The 180 paintings, sculptures and tapestries of Pre-Raphaelites: Victorian Avant-Garde comprise the largest exhibition of the movement’s works at the Tate Britain since 1984. It runs from today until January 13.
The show aims to demonstrate that the group led by Dante Gabriel Rossetti, William Holman Hunt and John Everett Millais were Britain’s first modern art movement, co-curator Jason Rosenfeld said.
“They lead to a very different story of modern art than the one that you’re perhaps accustomed to seeing in modern art museums,” Rosenfeld said.

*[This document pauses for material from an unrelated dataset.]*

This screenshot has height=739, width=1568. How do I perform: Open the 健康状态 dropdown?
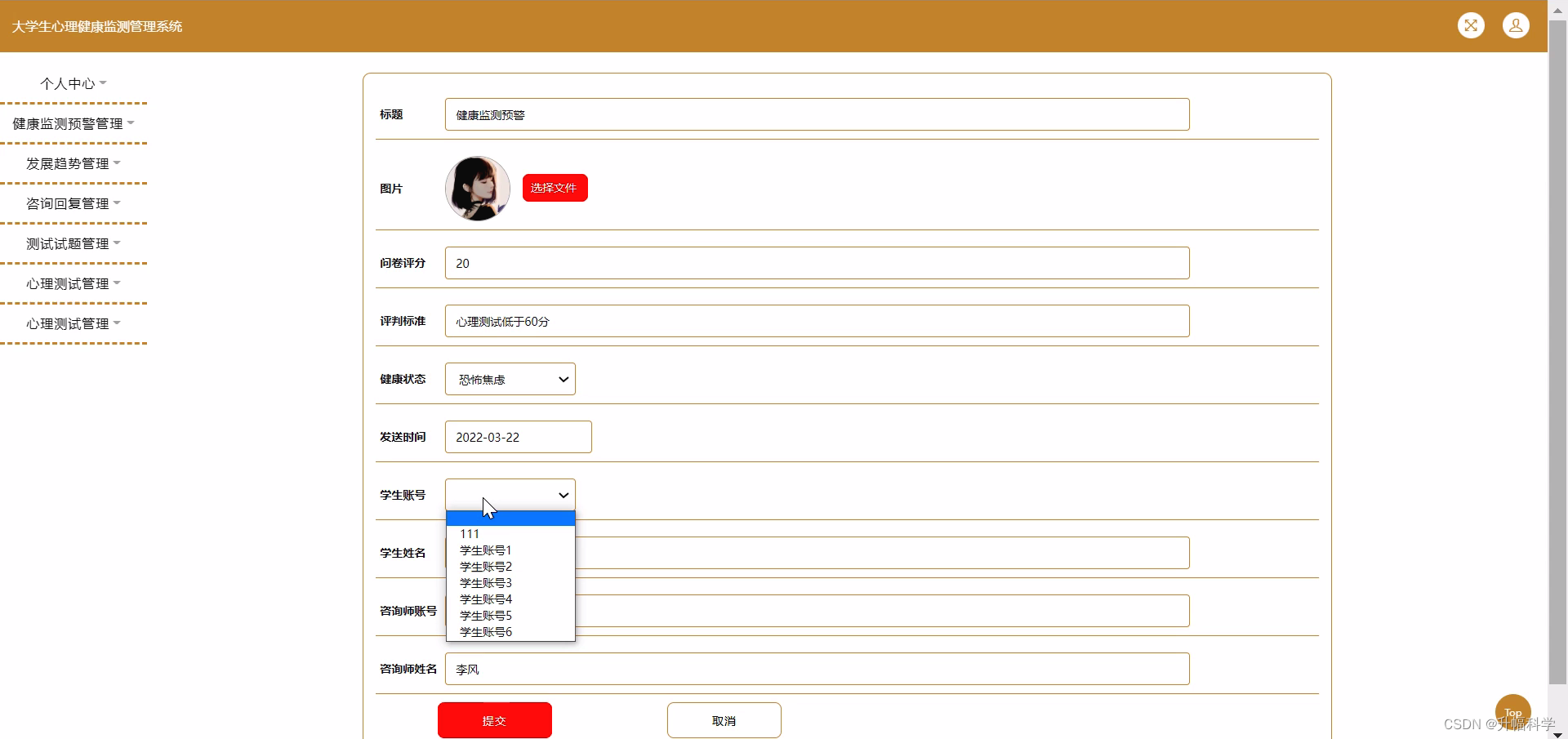click(510, 379)
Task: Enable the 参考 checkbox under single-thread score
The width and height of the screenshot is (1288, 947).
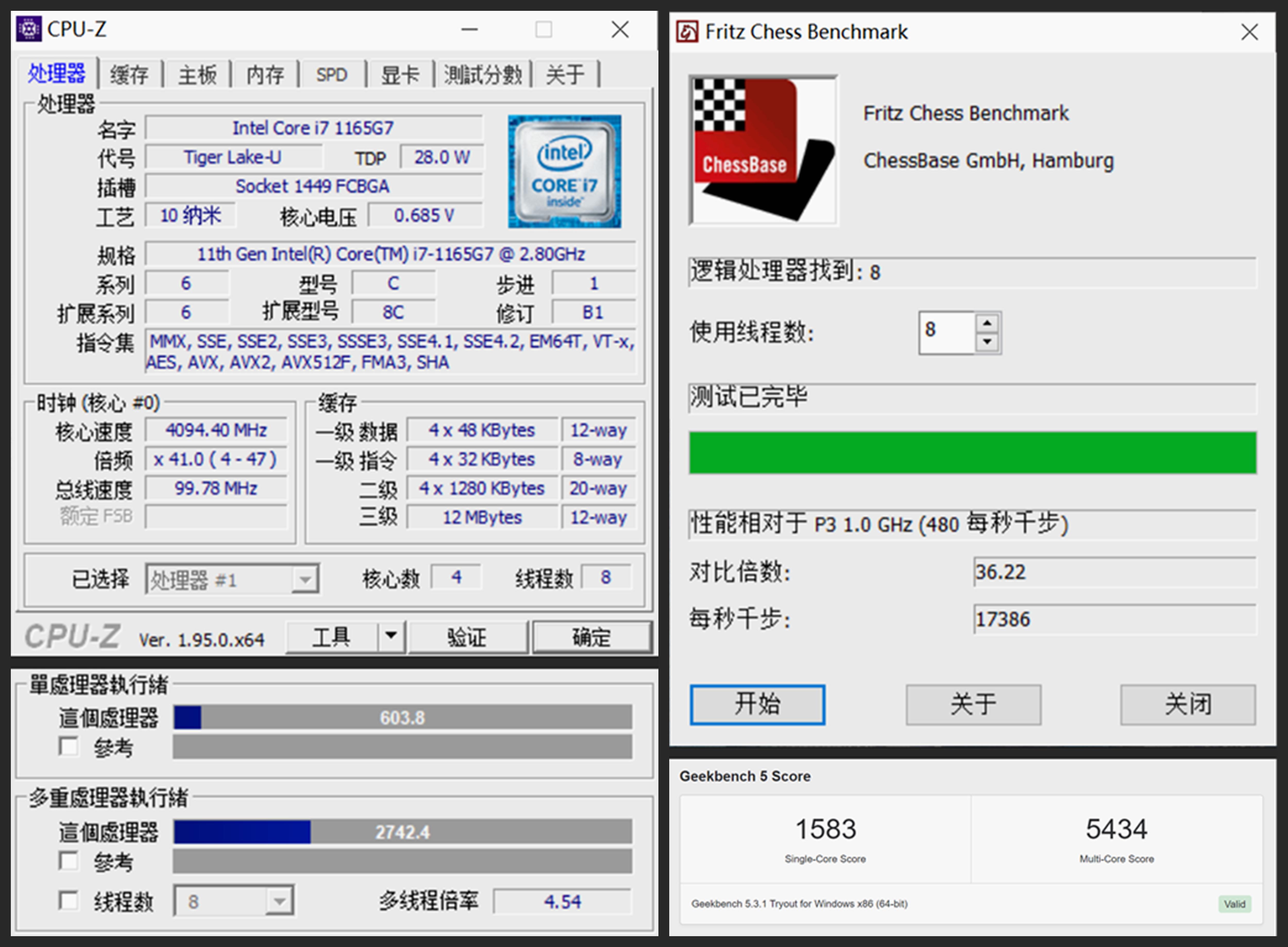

The collection includes Ophelia by Millais and Lady Lilith by Rossetti, which depicts a red-headed beauty in her dressing room, brushing her hair with delicate roses featured in the background.
Rossetti features heavily in the exhibition, as one of the core members of the art movement, alongside Holman Hunt and Millais. The artists were known as revolutionary at the time, for their use of bright colours and arresting imagery.
“When these things were exhibited in the late 1840s and (at) the Royal Academy, they really stuck out,” Rosenfeld said.
The star of the show, for Rosenfeld, is The Lady of Shallott by Hunt, which is on loan to Britain for the first time in 60 years.
“People will see this picture and be really astounded by its visual splendour and composition. The way that he’s interpreted that crazed hair, the curling balletic pose, the coloration which is so bold and brilliant,” Rosenfeld said.